Description of the task
Count the lines of the data that have the word "three", then report the number without anything else.
BEGIN
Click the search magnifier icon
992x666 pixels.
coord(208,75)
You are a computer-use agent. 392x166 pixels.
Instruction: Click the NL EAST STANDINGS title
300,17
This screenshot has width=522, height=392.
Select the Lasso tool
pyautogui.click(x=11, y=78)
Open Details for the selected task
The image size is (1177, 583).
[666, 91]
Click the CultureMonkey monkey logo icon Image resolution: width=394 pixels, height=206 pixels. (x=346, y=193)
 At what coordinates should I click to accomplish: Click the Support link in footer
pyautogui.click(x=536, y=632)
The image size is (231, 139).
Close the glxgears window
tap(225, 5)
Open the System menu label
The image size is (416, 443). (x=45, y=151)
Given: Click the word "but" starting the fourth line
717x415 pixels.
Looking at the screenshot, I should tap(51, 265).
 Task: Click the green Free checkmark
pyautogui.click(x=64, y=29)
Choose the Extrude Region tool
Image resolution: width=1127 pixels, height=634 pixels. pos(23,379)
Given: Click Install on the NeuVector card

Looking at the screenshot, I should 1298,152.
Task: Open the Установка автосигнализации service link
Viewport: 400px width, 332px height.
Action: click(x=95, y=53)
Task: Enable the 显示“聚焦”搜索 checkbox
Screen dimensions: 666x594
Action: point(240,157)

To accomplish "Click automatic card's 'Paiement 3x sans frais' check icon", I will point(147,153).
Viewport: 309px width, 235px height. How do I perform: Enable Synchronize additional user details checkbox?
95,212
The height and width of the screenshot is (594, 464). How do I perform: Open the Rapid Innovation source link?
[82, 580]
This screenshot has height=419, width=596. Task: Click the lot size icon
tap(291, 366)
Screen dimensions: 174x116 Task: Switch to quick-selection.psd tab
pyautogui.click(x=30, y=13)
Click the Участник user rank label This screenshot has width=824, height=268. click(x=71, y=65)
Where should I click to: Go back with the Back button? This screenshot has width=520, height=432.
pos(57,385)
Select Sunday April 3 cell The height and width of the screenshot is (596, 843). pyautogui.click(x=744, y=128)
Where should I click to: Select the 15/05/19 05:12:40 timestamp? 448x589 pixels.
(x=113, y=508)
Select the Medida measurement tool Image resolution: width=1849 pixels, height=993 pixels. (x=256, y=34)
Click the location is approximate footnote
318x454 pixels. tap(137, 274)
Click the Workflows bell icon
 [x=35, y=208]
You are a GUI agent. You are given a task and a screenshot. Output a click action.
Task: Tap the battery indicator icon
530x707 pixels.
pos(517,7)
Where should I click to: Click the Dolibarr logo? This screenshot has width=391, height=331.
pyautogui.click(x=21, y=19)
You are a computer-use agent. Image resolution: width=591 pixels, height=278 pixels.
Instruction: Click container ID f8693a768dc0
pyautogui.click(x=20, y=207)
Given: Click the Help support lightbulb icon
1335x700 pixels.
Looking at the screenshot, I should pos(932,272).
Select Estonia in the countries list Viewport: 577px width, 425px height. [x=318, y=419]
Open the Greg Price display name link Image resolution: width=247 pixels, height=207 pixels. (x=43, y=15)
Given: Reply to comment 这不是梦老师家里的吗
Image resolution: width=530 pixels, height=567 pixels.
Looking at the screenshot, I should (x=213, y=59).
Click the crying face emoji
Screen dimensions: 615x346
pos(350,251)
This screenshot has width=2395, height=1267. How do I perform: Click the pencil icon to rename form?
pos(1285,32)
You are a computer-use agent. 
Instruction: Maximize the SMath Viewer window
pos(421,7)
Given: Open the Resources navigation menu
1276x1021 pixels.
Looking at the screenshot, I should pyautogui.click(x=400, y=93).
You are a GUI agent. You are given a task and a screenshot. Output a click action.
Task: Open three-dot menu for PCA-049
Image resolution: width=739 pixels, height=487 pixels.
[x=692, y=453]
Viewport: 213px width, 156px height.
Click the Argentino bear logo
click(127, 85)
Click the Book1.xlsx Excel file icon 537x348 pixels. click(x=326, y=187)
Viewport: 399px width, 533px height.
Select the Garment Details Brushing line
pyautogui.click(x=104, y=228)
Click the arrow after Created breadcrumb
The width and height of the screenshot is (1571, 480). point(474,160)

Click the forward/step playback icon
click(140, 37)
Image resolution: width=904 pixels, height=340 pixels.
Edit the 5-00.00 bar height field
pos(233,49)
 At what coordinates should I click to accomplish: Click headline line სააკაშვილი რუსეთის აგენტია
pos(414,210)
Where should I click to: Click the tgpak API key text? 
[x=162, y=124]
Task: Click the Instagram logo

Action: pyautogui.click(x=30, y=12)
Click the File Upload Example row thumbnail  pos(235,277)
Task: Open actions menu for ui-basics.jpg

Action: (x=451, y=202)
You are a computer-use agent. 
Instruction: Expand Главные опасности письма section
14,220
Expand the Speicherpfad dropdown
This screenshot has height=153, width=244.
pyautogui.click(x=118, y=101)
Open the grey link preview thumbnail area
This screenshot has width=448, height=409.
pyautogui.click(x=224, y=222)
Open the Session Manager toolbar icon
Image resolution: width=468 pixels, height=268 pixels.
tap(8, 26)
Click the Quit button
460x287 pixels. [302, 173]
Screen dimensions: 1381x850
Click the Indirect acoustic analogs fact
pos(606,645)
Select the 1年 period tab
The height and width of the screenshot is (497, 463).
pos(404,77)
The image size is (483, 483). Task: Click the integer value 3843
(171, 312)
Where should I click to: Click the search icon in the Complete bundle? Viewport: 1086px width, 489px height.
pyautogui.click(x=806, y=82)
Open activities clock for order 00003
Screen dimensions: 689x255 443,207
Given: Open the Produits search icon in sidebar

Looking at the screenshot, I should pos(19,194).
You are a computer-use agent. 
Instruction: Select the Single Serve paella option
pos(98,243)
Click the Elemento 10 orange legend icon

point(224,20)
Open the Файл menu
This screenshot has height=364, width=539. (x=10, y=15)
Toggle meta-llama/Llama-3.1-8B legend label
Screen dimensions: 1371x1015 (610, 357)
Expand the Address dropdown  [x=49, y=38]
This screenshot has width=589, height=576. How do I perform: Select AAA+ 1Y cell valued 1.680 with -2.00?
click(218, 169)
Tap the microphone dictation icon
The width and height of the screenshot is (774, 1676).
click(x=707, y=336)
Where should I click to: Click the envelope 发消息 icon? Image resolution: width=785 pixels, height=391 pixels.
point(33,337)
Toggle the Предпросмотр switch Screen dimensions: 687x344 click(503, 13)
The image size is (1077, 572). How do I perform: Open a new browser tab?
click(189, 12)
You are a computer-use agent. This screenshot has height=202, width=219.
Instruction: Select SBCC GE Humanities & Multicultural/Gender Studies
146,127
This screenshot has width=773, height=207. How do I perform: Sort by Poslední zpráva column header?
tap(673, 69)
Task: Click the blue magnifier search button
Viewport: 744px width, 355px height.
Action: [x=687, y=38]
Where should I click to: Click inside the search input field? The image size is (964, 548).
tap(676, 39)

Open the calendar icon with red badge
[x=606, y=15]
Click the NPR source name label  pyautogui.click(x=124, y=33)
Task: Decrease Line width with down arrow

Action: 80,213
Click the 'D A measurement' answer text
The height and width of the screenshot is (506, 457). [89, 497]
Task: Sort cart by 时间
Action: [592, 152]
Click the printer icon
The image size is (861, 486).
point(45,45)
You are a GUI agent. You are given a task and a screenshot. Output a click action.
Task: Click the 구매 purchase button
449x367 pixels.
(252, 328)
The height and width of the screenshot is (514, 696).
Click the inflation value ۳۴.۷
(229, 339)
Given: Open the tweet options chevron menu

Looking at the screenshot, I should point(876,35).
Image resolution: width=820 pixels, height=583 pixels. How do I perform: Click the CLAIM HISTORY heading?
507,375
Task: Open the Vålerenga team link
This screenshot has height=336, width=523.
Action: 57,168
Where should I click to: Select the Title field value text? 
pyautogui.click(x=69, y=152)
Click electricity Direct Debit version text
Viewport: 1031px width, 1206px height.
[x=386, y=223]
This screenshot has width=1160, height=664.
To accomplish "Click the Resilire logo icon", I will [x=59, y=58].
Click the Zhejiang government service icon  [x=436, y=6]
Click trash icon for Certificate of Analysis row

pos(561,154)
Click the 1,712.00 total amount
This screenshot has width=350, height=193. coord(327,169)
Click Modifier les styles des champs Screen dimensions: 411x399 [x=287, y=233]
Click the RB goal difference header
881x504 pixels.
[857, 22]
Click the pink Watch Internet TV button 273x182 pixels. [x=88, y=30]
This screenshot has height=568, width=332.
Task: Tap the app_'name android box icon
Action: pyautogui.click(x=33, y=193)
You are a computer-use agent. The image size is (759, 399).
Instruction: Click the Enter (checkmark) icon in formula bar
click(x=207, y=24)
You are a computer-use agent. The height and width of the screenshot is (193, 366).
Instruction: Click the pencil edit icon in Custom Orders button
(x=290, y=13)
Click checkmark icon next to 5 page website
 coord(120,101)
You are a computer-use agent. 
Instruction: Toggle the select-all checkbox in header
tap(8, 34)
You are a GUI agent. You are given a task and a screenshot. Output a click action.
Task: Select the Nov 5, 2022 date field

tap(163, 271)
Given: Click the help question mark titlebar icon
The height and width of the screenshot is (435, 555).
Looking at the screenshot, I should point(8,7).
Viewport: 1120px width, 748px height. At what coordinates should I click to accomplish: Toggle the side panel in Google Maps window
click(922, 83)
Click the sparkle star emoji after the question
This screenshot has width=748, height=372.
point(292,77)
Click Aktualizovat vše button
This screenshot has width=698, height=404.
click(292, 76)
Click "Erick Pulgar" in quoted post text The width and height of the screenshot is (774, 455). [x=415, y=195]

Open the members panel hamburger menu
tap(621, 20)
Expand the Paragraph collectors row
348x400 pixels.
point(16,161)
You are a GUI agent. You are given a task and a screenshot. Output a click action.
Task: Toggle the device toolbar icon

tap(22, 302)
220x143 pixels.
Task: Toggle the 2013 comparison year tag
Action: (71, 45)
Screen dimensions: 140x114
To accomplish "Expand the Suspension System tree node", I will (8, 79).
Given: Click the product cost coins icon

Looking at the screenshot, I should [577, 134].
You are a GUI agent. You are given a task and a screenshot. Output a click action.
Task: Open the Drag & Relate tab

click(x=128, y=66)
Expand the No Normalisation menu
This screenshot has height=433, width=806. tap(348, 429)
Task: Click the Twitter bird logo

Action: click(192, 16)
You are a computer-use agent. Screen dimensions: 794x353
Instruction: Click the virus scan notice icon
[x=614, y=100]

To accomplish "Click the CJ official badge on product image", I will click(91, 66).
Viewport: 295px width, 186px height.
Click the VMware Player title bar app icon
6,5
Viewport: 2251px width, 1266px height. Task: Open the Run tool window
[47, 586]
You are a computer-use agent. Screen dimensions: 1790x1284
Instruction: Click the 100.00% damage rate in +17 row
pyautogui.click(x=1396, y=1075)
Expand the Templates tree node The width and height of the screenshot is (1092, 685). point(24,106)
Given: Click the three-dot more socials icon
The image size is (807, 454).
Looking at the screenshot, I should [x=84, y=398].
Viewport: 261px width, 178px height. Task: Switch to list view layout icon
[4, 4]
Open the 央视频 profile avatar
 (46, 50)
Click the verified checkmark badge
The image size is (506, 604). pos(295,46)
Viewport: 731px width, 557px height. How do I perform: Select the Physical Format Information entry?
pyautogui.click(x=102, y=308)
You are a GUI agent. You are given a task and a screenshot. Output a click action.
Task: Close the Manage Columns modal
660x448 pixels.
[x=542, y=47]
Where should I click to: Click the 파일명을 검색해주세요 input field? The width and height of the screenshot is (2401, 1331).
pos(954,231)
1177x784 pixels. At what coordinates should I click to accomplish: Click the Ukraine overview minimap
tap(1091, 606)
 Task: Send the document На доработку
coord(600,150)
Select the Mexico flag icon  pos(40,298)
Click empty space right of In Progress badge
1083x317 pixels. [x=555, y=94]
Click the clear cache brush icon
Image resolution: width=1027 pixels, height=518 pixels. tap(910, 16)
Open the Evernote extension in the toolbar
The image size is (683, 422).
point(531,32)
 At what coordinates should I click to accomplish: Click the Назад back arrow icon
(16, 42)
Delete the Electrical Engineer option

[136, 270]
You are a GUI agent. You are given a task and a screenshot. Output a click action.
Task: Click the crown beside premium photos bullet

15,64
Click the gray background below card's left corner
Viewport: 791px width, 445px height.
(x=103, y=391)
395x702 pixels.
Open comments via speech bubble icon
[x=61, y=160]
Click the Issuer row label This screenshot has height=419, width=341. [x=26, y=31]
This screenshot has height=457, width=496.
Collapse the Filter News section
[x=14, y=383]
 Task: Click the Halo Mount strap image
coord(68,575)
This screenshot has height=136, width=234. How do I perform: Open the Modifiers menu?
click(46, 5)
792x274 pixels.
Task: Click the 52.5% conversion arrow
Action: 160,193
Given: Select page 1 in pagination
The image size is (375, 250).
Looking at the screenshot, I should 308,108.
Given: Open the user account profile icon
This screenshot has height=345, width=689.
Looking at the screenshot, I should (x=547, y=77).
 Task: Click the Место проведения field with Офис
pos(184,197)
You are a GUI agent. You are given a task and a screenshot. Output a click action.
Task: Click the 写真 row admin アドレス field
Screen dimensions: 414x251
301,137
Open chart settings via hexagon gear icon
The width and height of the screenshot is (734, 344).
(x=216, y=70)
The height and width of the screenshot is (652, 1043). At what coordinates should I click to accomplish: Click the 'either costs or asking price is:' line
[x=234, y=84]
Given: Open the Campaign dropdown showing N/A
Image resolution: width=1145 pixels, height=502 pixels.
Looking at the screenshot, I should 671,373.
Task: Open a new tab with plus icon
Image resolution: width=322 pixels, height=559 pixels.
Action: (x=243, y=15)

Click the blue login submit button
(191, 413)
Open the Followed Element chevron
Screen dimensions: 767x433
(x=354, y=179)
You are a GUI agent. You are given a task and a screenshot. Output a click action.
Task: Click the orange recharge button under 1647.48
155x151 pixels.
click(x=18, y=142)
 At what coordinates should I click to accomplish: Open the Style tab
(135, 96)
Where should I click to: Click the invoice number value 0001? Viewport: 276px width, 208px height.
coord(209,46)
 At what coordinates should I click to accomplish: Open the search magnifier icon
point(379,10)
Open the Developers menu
END
Answer space
2